John Gregory: At Kellogg’s, we don’t multifunction because we are so functional based that, although finance "gets it," it is a struggle to convince the other functions.

David O’Sullivan: All functions we are talking about have the same agenda: to do more for less. So you’ve got to ask yourself: why is the pace of change or dynamic of change so different between functions? Why do some "get it" and the others don’t?

Lynda Atherton-Miles: I believe whether rwork goes into shared services or not depends on the balance of power. At Cummins, every year, we look at work which is done across all the businesses and decide whether cost is well understood for each process. The businesses know that we understand cost, and that we charge according to transaction – which does help to bring overall cost down. The other thing we do annually, under our global partner strategy, is look at the services offered in our center and check whether there are other companies with a better global capability reach who could deliver the services on our behalf. So our SSC is really a passthrough organization: We acquire work not well understood; rationalize it; standardize it; and then pass it out to a partner if that is a better deal to Cummins overall.

Philip Searle: I think a critical question in this debate is who "Business Services" reports up to internally.

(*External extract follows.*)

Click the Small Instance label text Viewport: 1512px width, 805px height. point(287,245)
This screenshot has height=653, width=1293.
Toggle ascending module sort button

I hear this question a lot. Is it to the CFO? CIO? CAO? COO? Head of HR?

David O’Sullivan: My observation is that there is some confusion regarding the perceived value of this kind of undertaking at the right level and thisresults in a functional approach rather than a business wide venture.

Tim Palmer: What I’ve seen in companies not able to make the bold move of putting one person in charge of delivery is a sort of incremental step of setting up a global business board. This does allow for meaningful discussion among a management board with a hands-on role of setting the business management agenda.

Andrea Schaffell: At Lockheed Martin, my initial boss, who was SVP of corporate shared services reported into the COO of the corporation, who was also co-chairman at the time. This reporting structure secured tremendous support, of course. Within the SSO structure there were five VPs: one for finance; one for HR; etc. Each of us reported into the SVP as well as a dotted-line report into the corporate function: I, as financial services VP, into the corporate controller. There was a certain amount of a struggle from the organizational perspective to recognize who we took our ultimate direction from. Now that the organization is more mature, the shared services leader reports to the CFO – but the dotted-line relationships continue.

Noah Franklin: We all have that issue: who you are reporting to, as opposed to who your customer is, and who your sponsor is. It does not help.

Gerry Niven: This is a real challenge. It goes back to, "what is an SSO"? Is it a business unit in its own right? Frequently SSCs end us as part of finance, more a centralization rather than a full-blown service. I think a general manager should head shared services. Especially when it comes to multifunction, where you have the
same disciplines, same skills sets, and same process focus. How serious the shared services capability is depends on who you report to – you need a strong business and services orientation.

David O’Sullivan: Yes, I agree with the criticality of reporting lines. The customer reporting lines are really critical but so is the representation at executive board level to ensure the mandate is carried out in accordance with company goals. But do you need a global head of shared services at executive level? Or can you give this
responsibility to an executive board member as part of their overall role?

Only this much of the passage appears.